Review Price £399.99
Previewed at A4 size, images at the minimum sensitivity (ISO 100) look clean, though a hint of luminance noise will be noticeable if you look very closely. The same is true at ISO 400, but when zoomed into 100% many of the high-contrast lines in the JPEG images start to smudge due to in-camera noise reduction.
There’s luminance noise in A4 JPEGs taken at ISO 800-1600, but it does not detract from the images. However, they are noticeably softer than those taken at ISO 100 because so much detail is lost from heavy noise reduction.
ISO 400 and below achieved the best results so, for day-to-day shooting, it is better to set the ISO to Auto and limit it to ISO 400. Between ISO 1600 and the maximum extended ISO 6400 slight colour noise starts to appear and luminance noise is very evident, while detail along high-contrast edges becomes jagged and smudgy.
At low ISO sensitivities the dynamic range is very impressive.
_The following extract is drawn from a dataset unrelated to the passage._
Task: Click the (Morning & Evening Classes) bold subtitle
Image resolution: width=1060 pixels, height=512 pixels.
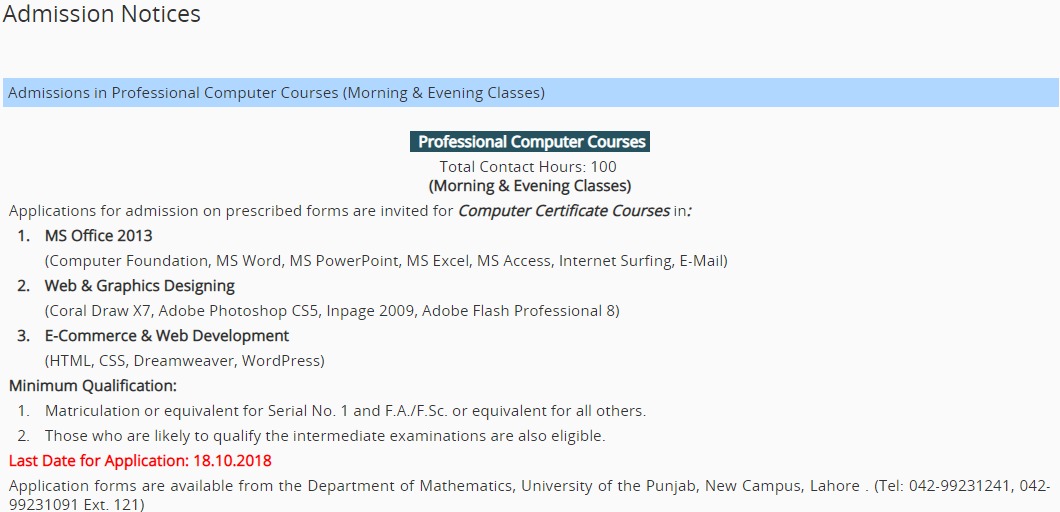Action: (530, 185)
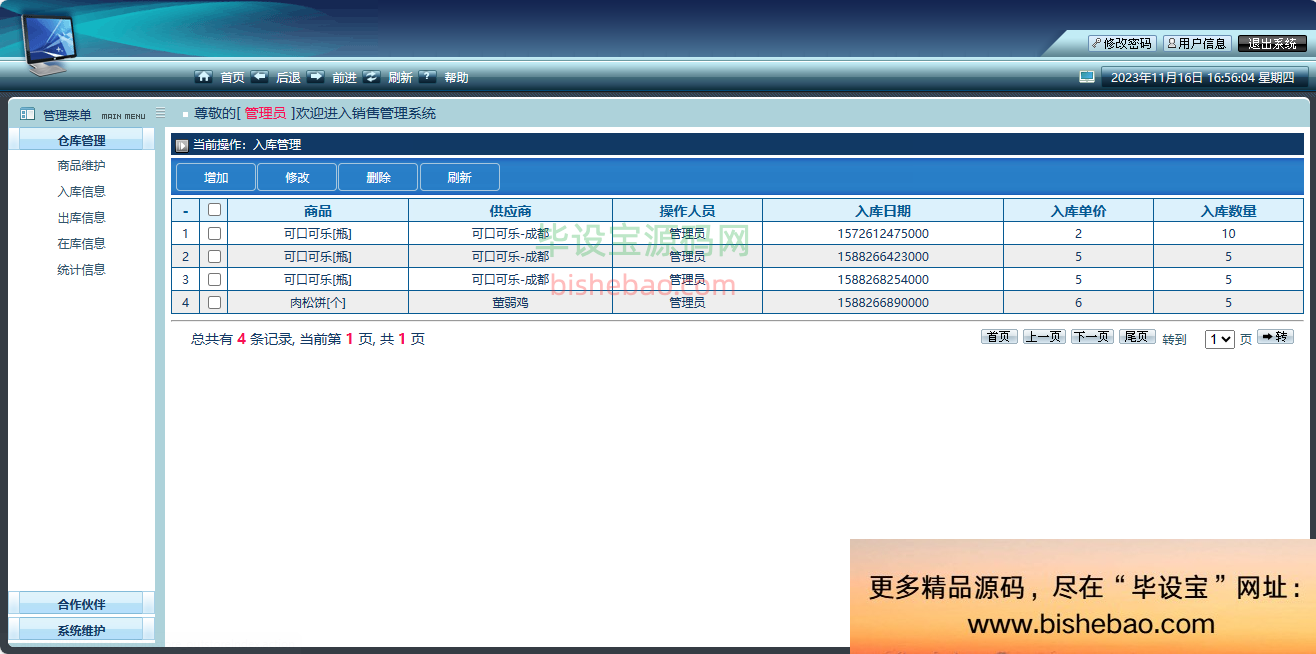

At ISO 100 the TZ60 was able to capture an impressive 12.3 stops of light, though this drops to 7.4 stops at ISO 1600.
In high-contrast scenes, plenty of detail is retained in shadows, as well as in highlights, which can be brought back in post processing. As the metering prioritises mid-tones it sometimes loses highlight detail, particularly in skies.
The dynamic range can be maximised by shooting -0.6 E.V and bringing the shadows up in post production.
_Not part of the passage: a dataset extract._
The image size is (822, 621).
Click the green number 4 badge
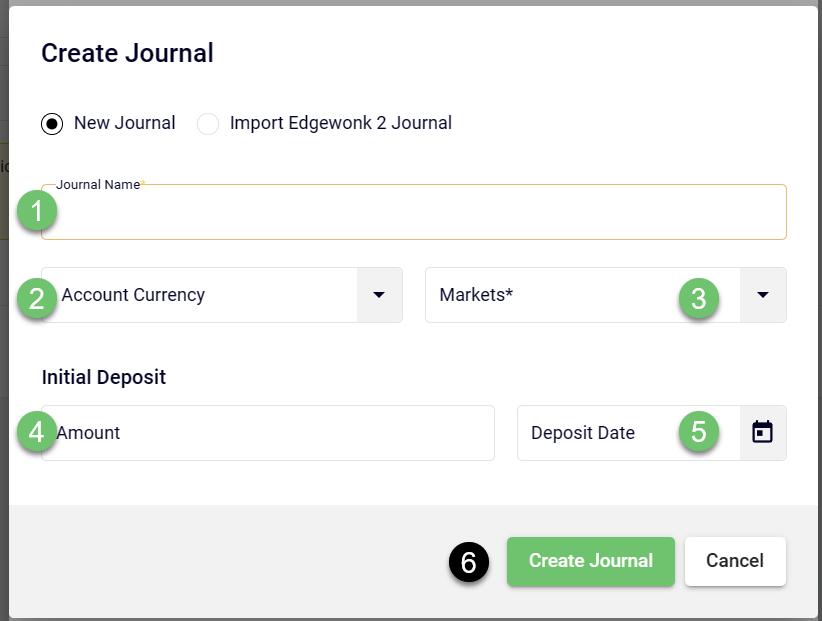(x=37, y=433)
The AWB (Automatic White Balance) is accurate particularly in fluorescent or incandescent lighting, though it can be a touch too warm in tungsten lighting.
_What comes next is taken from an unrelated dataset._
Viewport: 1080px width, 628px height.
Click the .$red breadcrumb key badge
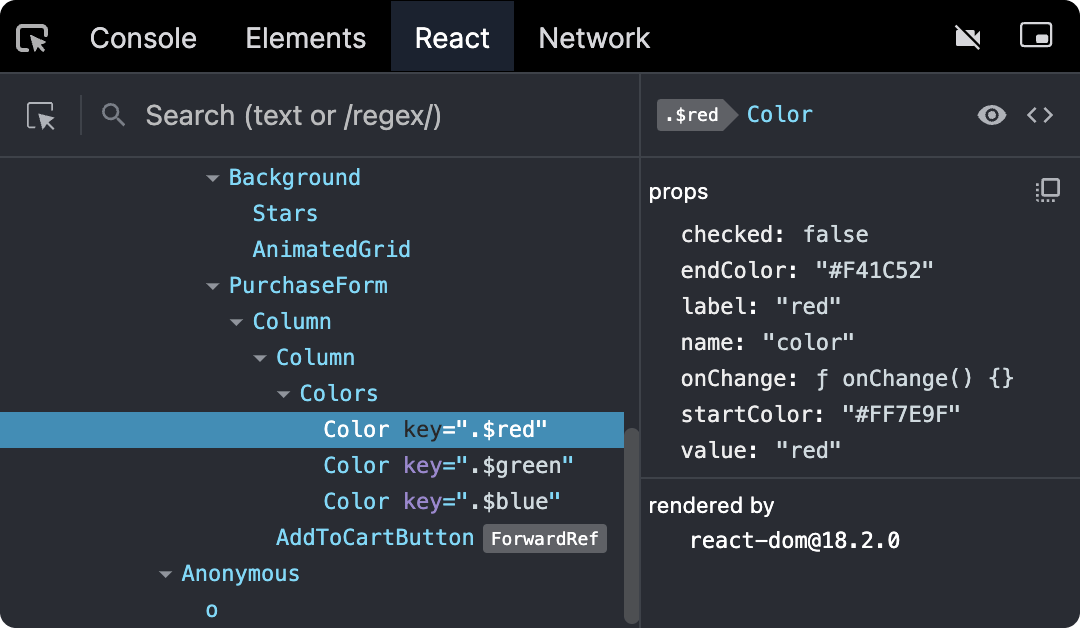[x=691, y=115]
Daylight, Cloudy, Shade and Incandescent Lighting can all be adjusted to by tapping the display button in the white balance menu. Generally, the TZ60’s colour rendition gives pleasant and true-to-scene colours.
With its high-quality construction the TZ60 feels like a far more serious camera than the TZ40. The menus are easily navigable and once set up the custom function buttons offset the loss of the touchscreen. The EVF is low resolution but still good enough – something is better than nothing here, though a touchscreen would be nice.
At high ISO sensitivities images have little detail and JPEGs are heavily processed. However, for small-scale prints or for web use the ISO can be pushed to 1600 without a problem and anything below 400 returns good images.
The GPS is very handy and Wi-Fi functionality is class-leading, while the 24-720mm lens is suitable for everything from landscapes to wildlife and raw image shooting will broaden the appeal of the TZ60. Its direct competitor is the £350 Sony Cyber-Shot DSC-HX60, which is similar in size and specification – measuring 108.1mm x 64.3 x 34.4mm and carrying a x30 zoom with a minimum aperture of f/3.5, rather than f/3.3.
They're well matched cameras, but the Lumix TZ60 just about edges it as the best travel compact on the market. If that's what you're after, the TZ60 ticks all the boxes.
If you want a travel camera with a long zoom that fits in your pocket, the Panasonic Lumix TZ60 remains the one of the best options out there.